» EXERCISE DETAILS
Below are entries with pictures among them; reproduce exactly, and only, the lines from the one containing "You are a computer-use" down to the one containing "The width and", without the pictures.

++++ GIVEN INFORMATION

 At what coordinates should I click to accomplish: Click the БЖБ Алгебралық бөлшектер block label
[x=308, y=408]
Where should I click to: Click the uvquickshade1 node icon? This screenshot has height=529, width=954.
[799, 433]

++++++++
++++ GIVEN INFORMATION

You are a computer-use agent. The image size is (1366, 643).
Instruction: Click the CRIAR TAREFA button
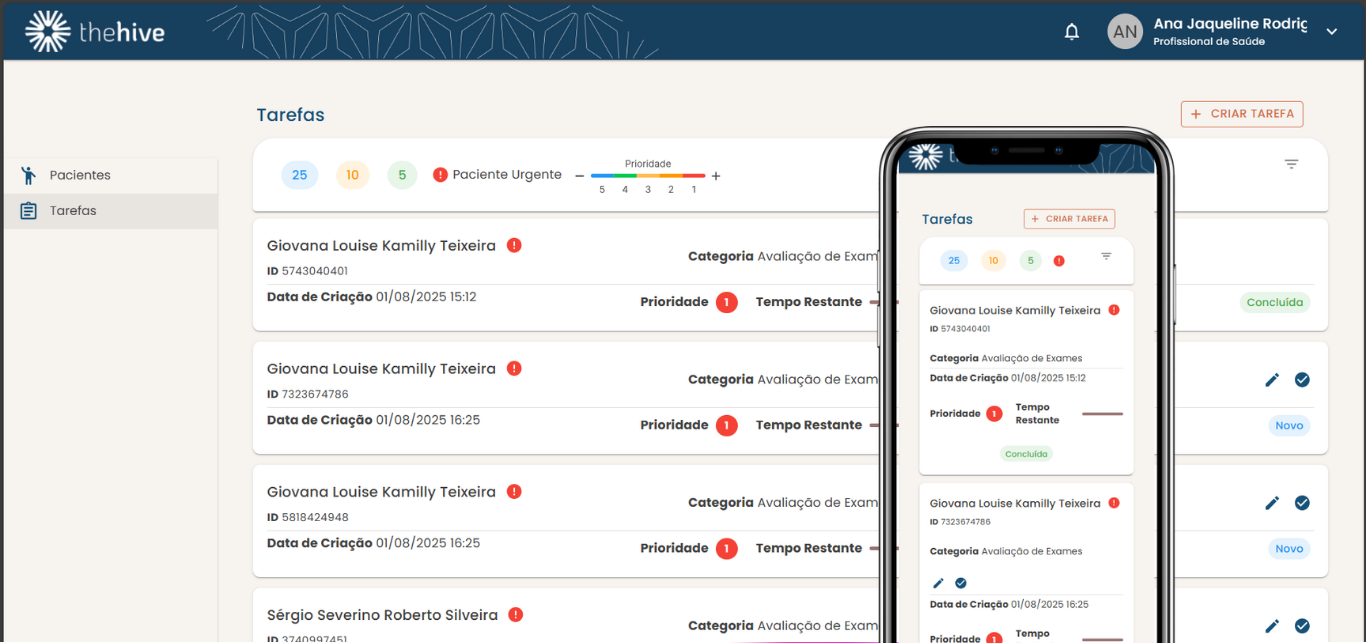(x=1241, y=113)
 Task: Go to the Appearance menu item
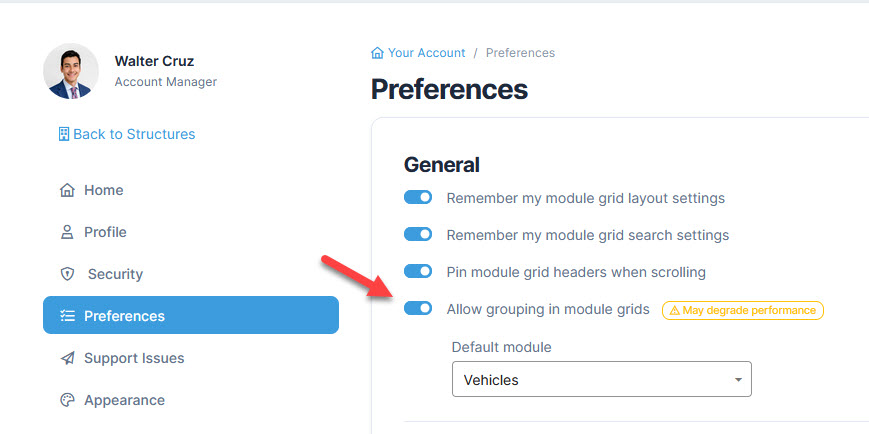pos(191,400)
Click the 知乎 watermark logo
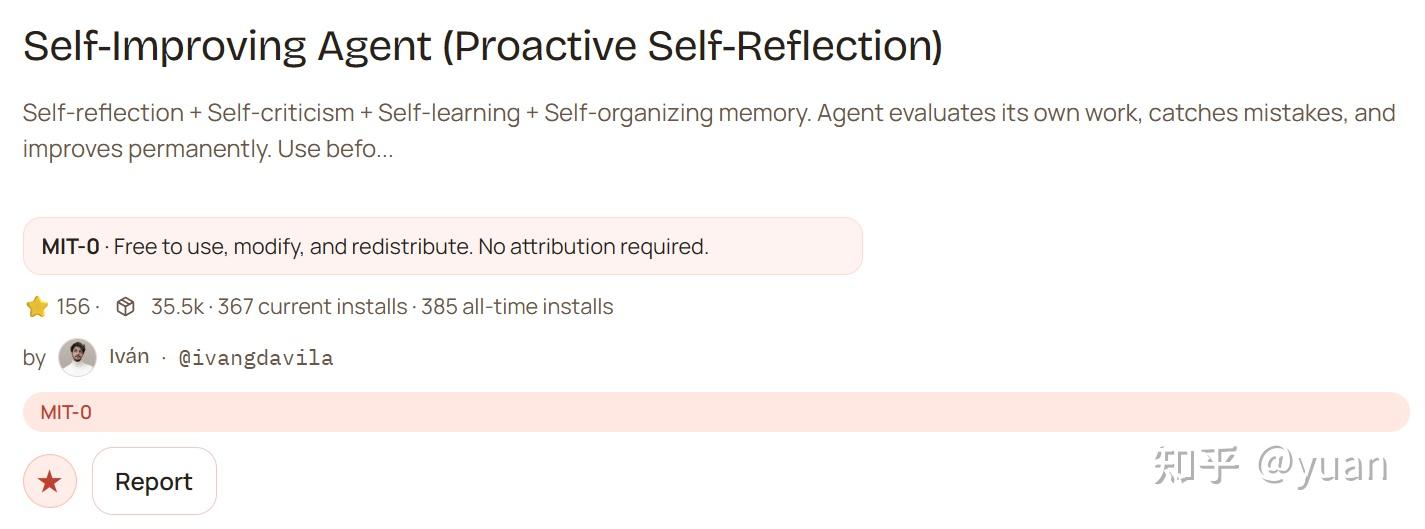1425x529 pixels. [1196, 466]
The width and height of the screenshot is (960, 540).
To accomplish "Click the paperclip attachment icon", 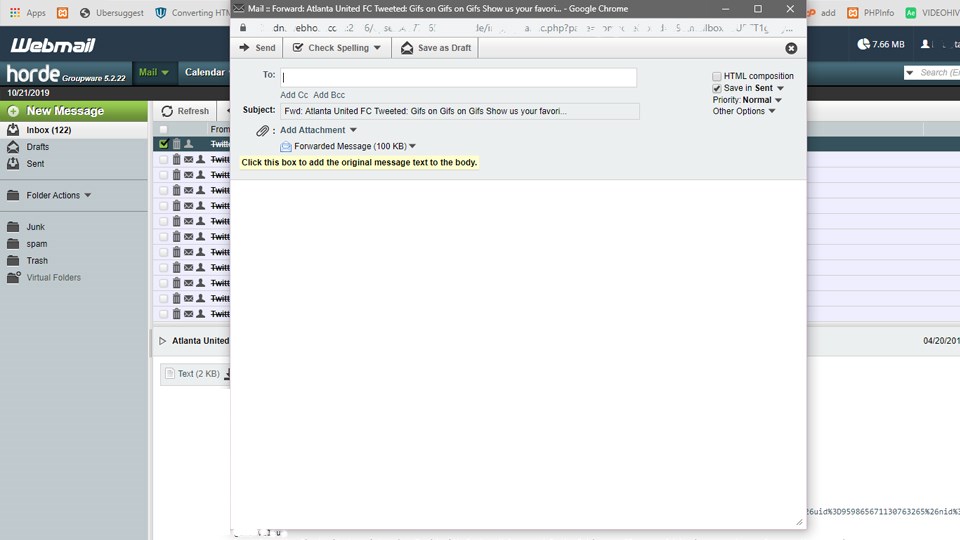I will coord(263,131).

++++++++

» RESPONSE TO THE TASK
You are a computer-use agent. The image size is (1366, 643).
Instruction: Click the CRIAR TAREFA button
(x=1241, y=113)
 Task: Go to the Appearance menu item
pos(191,400)
Click the 知乎 watermark logo
1425x529 pixels. [1196, 466]
The width and height of the screenshot is (960, 540).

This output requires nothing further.